I shall limit myself to one response to Matthew Franck’s lengthy rejoinder to my post earlier today:
In criticizing my understanding of “substantive due process,” Franck claims that the only thing remotely “substantive” about the due process clause is that it requires government
to rule by law and not by decree. The latter would be the “unbridled will” of those with power, for it would mean the government takes life or liberty or property lawlessly—without promulgating a statute of general application duly notifying us of the rules to which we must conform, and instead simply picking persons or classes of persons to suffer penalties because of who they are, not what they have done under a law. Daniel Webster put it this way in an argument to the Supreme Court:
The meaning [of due process] is, that every citizen shall hold his life, liberty, property and immunities, under the protection of the general rules which govern society. Everything which may pass under the form of an enactment, is not, therefore, to be considered the law of the land. If this were so, acts of attainder, bills of pains and penalties, acts of confiscation, acts reversing judgments, and acts directly transferring one man’s estate to another, legislative judgments, decrees and forfeitures, in all possible forms, would be the law of the land.

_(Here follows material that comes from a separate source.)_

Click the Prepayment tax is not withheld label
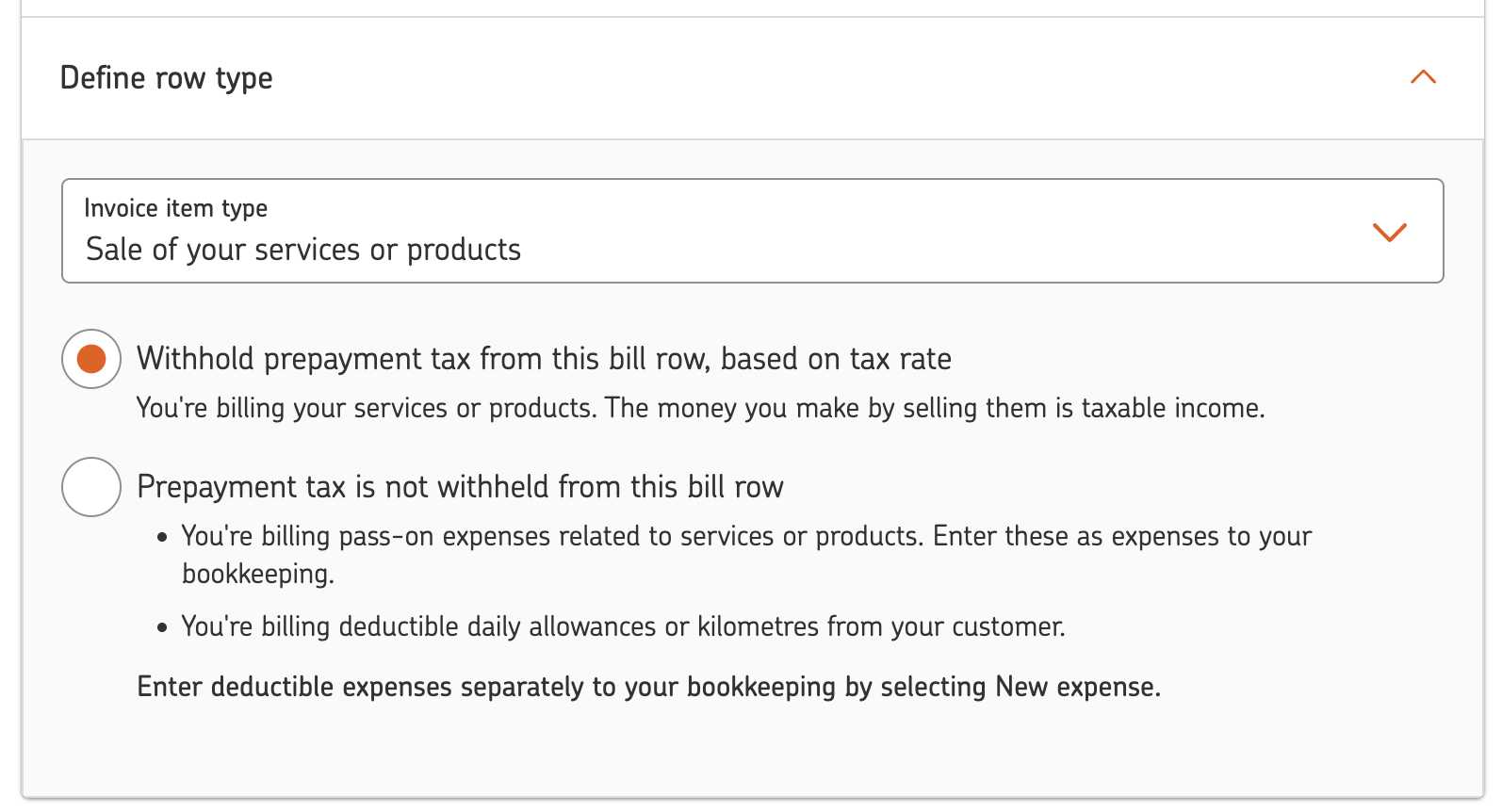The image size is (1502, 812). tap(460, 486)
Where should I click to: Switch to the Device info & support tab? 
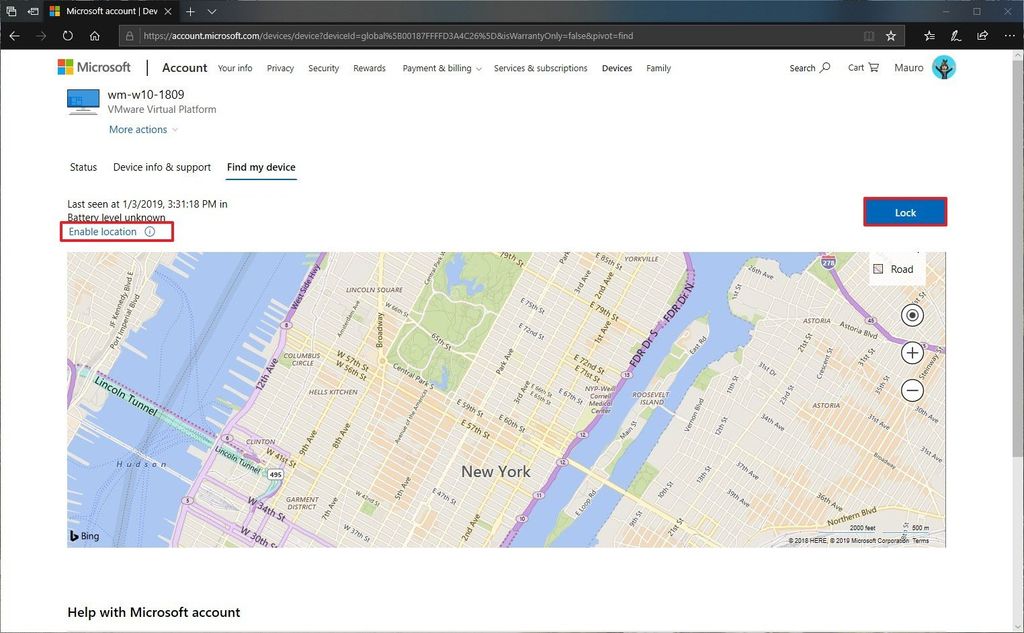(161, 167)
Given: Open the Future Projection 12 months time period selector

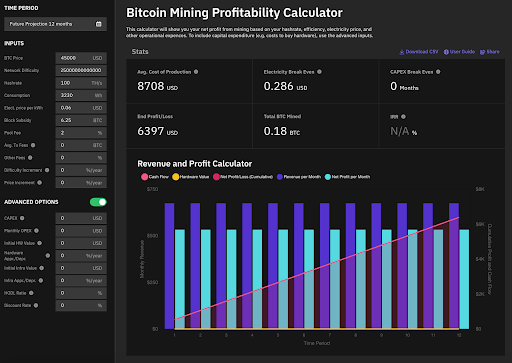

If this was substantive due process,” it was a “substantive” guarantee only that legislatures would pass laws that honored the procedural requirements of due process. What Pilon prefers is something that made its first Supreme Court appearance in the Dred Scott case—the assertion that due process limits the range of policy choices a legislature can make, even if it satisfies all of Webster’s requirements of a law of general application, fairly enforced.
Set aside the Dred Scott matter—we know what’s going on there—Franck misreads Webster. If Webster meant to include under “the general rules which govern society” only those legislative enactments “that honored the procedural requirements of due process [notice, a hearing, etc.],” then how could he have included a prohibition against “directly transferring one man’s estate to another” (which is what government is mostly about today!).
Perhaps “directly” saves Franck, but my point should be clear: Such a prohibition is substantive, not procedural. Webster is saying—in fact he does say—that “Everything which may pass under the form of an enactment, is not, therefore, to be considered the law of the land.” Were it otherwise, were “law” not substantive, then it would be no different from or better than “decree.” That it flows in a democracy from the will of the majority rather than the will of the king makes it no less decree. As we learn at least from Plato’s Euthyphro, will alone is no basis for right—or for “law” as it is used in the due process clause, read in its historical context. In my piece in the Wall Street Journal that began this exchange I noted that the tragedy of so much contemporary conservative constitutionalism is that it has taken on the mantle of legal positivism, abandoning its and the nation’s roots in the theory of natural rights, which alone gives the Constitution its legitimacy. It’s time for judges, along with the rest of us, to rediscover those roots.